##### SOURCE DATA

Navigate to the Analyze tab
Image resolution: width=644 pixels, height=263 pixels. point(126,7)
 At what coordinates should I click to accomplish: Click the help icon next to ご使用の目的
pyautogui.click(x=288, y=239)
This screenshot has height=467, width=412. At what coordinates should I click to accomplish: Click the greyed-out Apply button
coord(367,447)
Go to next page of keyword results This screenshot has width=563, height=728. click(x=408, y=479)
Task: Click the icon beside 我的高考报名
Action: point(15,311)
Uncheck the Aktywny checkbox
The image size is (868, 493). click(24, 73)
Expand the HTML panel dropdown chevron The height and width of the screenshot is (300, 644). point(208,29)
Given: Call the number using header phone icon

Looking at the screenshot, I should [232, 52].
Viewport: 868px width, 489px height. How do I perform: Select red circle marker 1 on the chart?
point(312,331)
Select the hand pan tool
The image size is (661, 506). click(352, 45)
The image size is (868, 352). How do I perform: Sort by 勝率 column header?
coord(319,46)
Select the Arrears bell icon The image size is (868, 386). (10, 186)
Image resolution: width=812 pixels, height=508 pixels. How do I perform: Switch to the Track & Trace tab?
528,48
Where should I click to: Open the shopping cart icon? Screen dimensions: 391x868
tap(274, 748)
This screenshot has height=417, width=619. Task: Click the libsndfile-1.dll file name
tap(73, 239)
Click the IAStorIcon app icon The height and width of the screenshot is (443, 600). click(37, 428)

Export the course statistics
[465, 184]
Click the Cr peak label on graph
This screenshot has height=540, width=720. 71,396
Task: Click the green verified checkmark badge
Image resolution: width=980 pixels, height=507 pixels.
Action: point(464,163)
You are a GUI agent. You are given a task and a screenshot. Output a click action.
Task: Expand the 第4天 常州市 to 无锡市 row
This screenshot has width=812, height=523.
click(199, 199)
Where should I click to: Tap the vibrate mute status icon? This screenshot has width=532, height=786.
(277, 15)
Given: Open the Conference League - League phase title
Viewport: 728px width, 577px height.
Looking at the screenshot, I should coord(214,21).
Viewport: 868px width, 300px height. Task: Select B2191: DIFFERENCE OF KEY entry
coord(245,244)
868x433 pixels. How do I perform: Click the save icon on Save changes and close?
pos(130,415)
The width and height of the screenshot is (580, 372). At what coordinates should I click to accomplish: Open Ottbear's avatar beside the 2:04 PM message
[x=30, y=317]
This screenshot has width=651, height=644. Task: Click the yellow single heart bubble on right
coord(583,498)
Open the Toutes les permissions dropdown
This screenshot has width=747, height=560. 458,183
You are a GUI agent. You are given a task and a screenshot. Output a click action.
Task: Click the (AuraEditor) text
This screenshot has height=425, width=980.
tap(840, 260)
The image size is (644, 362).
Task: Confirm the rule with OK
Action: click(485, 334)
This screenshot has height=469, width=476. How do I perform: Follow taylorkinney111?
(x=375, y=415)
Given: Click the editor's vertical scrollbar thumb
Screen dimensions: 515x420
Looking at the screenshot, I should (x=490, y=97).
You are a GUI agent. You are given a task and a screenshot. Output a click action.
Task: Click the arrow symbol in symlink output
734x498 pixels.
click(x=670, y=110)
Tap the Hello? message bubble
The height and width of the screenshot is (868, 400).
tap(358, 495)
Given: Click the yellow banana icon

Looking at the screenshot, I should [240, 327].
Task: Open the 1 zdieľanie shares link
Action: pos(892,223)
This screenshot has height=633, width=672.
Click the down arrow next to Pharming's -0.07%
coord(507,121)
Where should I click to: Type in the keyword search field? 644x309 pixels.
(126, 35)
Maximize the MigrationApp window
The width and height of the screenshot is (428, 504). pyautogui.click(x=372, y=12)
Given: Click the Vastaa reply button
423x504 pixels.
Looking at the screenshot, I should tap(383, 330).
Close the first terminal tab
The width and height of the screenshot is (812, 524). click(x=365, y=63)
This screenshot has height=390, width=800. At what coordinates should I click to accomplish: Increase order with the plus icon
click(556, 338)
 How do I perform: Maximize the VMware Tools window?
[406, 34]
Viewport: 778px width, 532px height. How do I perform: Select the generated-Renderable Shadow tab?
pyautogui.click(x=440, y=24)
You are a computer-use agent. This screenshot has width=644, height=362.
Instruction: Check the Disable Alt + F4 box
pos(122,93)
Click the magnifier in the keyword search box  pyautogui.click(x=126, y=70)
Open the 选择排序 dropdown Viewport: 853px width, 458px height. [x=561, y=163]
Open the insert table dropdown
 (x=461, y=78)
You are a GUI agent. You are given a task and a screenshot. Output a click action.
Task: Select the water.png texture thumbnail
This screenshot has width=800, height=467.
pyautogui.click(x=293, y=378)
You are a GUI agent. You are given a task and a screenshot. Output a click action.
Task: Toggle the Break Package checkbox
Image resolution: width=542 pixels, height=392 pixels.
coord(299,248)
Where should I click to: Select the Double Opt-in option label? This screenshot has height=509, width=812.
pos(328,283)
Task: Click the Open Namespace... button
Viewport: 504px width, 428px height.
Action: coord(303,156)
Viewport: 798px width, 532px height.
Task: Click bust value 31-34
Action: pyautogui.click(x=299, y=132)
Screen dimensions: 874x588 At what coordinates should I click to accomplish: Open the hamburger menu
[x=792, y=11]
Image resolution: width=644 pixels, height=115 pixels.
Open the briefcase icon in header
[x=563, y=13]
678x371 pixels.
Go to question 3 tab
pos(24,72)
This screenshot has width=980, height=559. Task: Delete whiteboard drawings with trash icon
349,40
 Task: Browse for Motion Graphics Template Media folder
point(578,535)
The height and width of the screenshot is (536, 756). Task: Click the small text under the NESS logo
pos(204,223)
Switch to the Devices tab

##########

== WHAT YOU HAVE TO DO ==
Wherever the string "Expand" appears in the entries, copy that line.

== YOUR RESPONSE ==
Expand the HTML panel dropdown chevron The height and width of the screenshot is (300, 644). point(208,29)
Task: Expand the 第4天 常州市 to 无锡市 row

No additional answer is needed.